Taxonomic composition of individual vaginal microbiota as determined by clone libraries and pyrosequencing. The taxonomic assignments of sequences found in the Sanger (A, C, E, and G) and GS FLX (B, D, F, and H) datasets are shown. For B, D, F, and H, additional taxa found in the GS FLX datasets are shown as stacked bar graphs, while the Sanger-overlap data set is shown as a pie chart. Colors are used to indicate bacterial families: yellow, Firmicutes; blue, Actinobacteria; red, Bacteroidetes; green, Proteobacteria.

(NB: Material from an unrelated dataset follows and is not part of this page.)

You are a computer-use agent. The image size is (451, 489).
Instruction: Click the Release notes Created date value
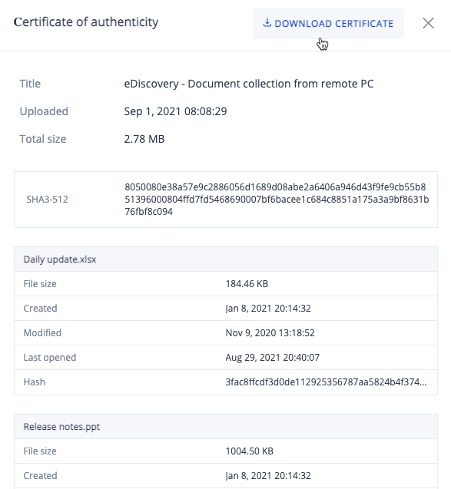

Species abbreviations: Lin, L. iners; Lcr, L. crispatus; L6, Lactobacillus sp. strain L6; Lje, L. jensenii; Pbu, P. buccalis; Gva, G. vaginalis; N156, Nairobi isolate 156 (Actinobacteria spp.); Afa, Acidovorax facilis; Pme, P. melaninogenica; Ava, A. vaginae; Mel, Megasphaera eldensii; Pin, P. intermedia; N137, Nairobi isolate 137 (Actinobacteria spp.); N160, Nairobi isolate 160 (Actionobacteria spp.); Lsa, Lactobacillus salivarius; Fma, Finegoldia magna; Tca, Thermosinus carboxydivorans.

FIG. 6.

Relative abundances of genera and species found in the technical replicates of individual 166 (A) and in the cpn60 and 16S rRNA GS FLX datasets for the four individuals pooled (B). For panel B, the shaded area represents the maximum observed variability expected from technical replicates of the same sample (A). Abbreviations: N137, Actinobacteria sp. strain N137; N156. Actinobacteria sp. strain N156; N160, Actinobacteria sp. strain N160; Gva, G. vaginalis; Ava, A. vaginae; Bov, Bacteroides ovatus; Mhy, Megamonas hypermegale; Pgi, Porphyromonas gingivalis; Pbi, Prevotella bivia; Pbu, P. buccalis; Pco, P. corporis; Pdi, P. disiens; Pin, P. intermedia; Pme, P. melaninogenica; Por, P. oralis; Pru, P. ruminocola; Prevotella sp., all Prevotella species; Fma, Finegoldia magna; Mel, Megasphaera elsdenii; Tca, Thermosinus carboxydivorans; Afa, Acidovorax facilis; Lcr, Lactobacillus crispatus; Lga, L. gasseri; Lin, L. iners; Lre, L. reuteri; Lsa, L. salivarius; Lactobacillus sp., all Lactobacillus species; Ssa, Streptococcus salivarius.

FIG. 7.

Calculation of the number of OTUs for each of the 16S rRNA and cpn60 GS FLX subsets identified as Prevotella spp. The number of OTUs calculated by the farthest-neighbor algorithm of DOTUR are reported at various sampling depths for percent identity cutoffs of 3% (cpn60, ▪; 16S rRNA, □) and 5% (cpn60, ░⃞; 16S rRNA, ▧). Error bars represent 95% confidence intervals.